Page extract:
##########

What can be concluded from this ‘palaeoserological’ population profile? Do these findings support what archived clinical records (Brüssow and Brüssow, 2021) and, by coincidence, evolutionary clock modelling of human Coronavirus speciation (Vijgen et al., 2005) may suggest, namely, a beta‐Coronavirus as root of the 1890s ‘Russian Flu’? In partial fulfilment of Koch‐Henle’s postulates, i.e. induction of similar immune responses shared amongst different subjects infected by the same virus?

Though highly suggestive, these data may need to be interpreted with some caution. Obviously, methodology needs refinement, and the performance of in‐house assays (Oumarou Hama et al., 2020) to be scrutinized using robust clinical diagnostic tests for cross‐validation, including clear definition of limits of detection. Critical points to consider are the low available sample volume (pulp: around 20–50 µl) and physical limits inherent to antibody–antigen reactions. Human plasma contains about 15 g l−1 IgG (i.e. about 0.1 mM considering the Mw of IgG being about 150 kDa), whereas convalescent COVID‐19 plasma – as a recent example for a severe Coronavirus infection – may contain relatively high levels of virus‐specific antibodies (titres of, e.g. 1:1000) (De Giorgi et al., 2021). The thus calculated specific antibody levels (0.1 Nm ≈ 108 molecules µl−1) may fall reasonably in the sensitivity of a high‐performing ELISA (≥ 1 pM ≈ 105 molecules µl−1) (Giljohann and Mirkin, 2009). Still somewhat in doubt, the author of this Opinion piece with his known vaccination, convalescence, and serostatus is willing to donate his next removed wisdom tooth to test whether (or not) from his dental pulp flu, COVID‐19, and yellow fever‐specific antibodies can be confirmed by the proposed methodology.

##########

Exercise details: Quote the stretch of the dental pulp antibody excerpt from "What can be" through "the same virus?".

Dataset excerpts:
##########

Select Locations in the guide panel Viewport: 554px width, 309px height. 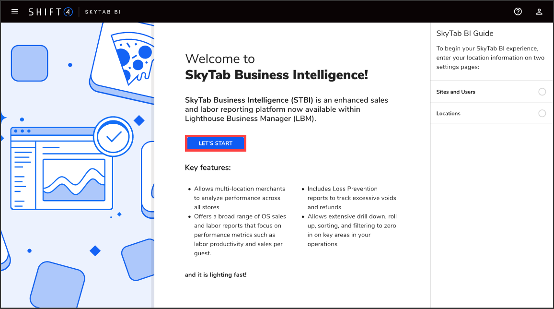click(448, 113)
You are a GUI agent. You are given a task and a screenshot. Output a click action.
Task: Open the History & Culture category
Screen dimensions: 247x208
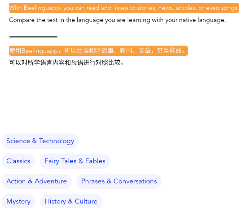(71, 201)
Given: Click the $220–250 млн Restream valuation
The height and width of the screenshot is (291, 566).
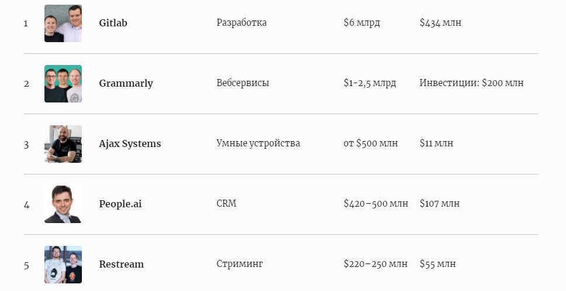Looking at the screenshot, I should pyautogui.click(x=375, y=264).
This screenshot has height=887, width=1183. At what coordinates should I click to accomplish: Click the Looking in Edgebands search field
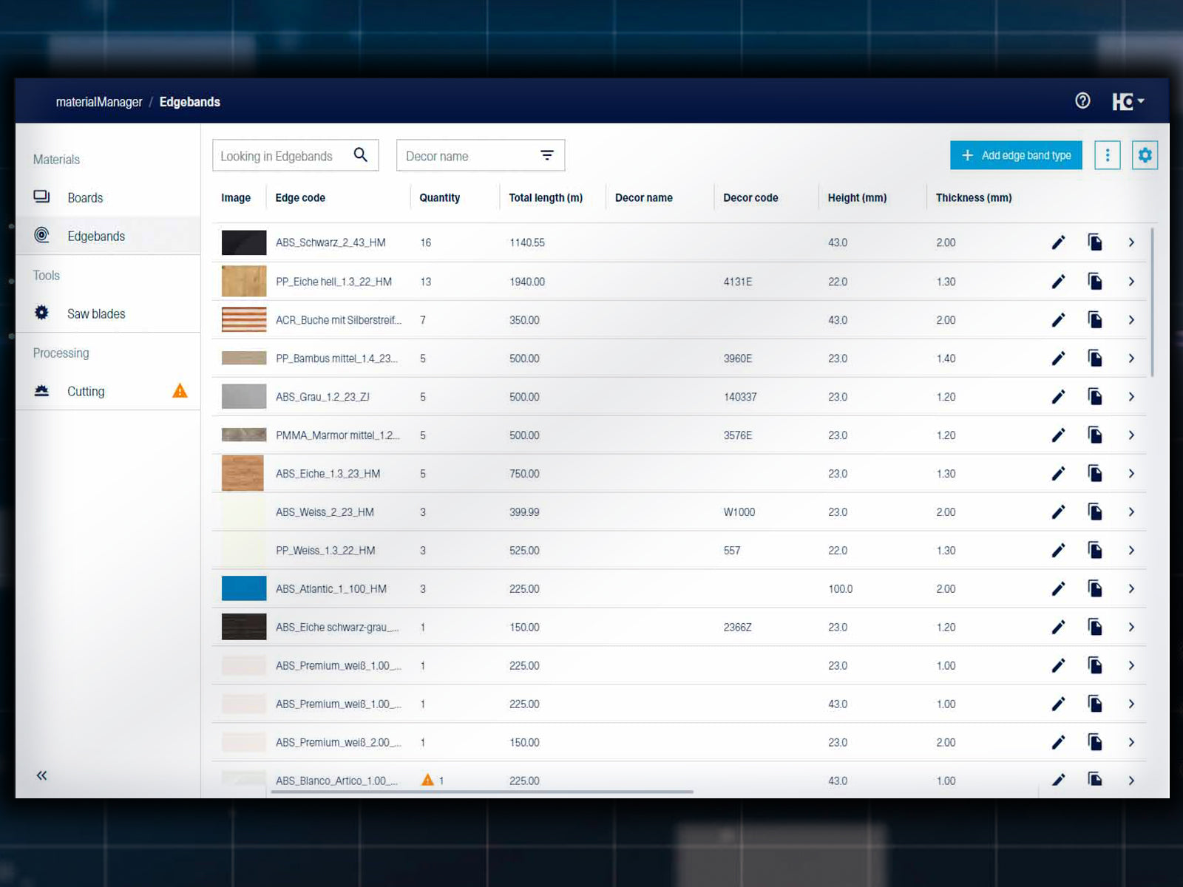coord(281,156)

##########

Task answer:
What can be concluded from this ‘palaeoserological’ population profile? Do these findings support what archived clinical records (Brüssow and Brüssow, 2021) and, by coincidence, evolutionary clock modelling of human Coronavirus speciation (Vijgen et al., 2005) may suggest, namely, a beta‐Coronavirus as root of the 1890s ‘Russian Flu’? In partial fulfilment of Koch‐Henle’s postulates, i.e. induction of similar immune responses shared amongst different subjects infected by the same virus?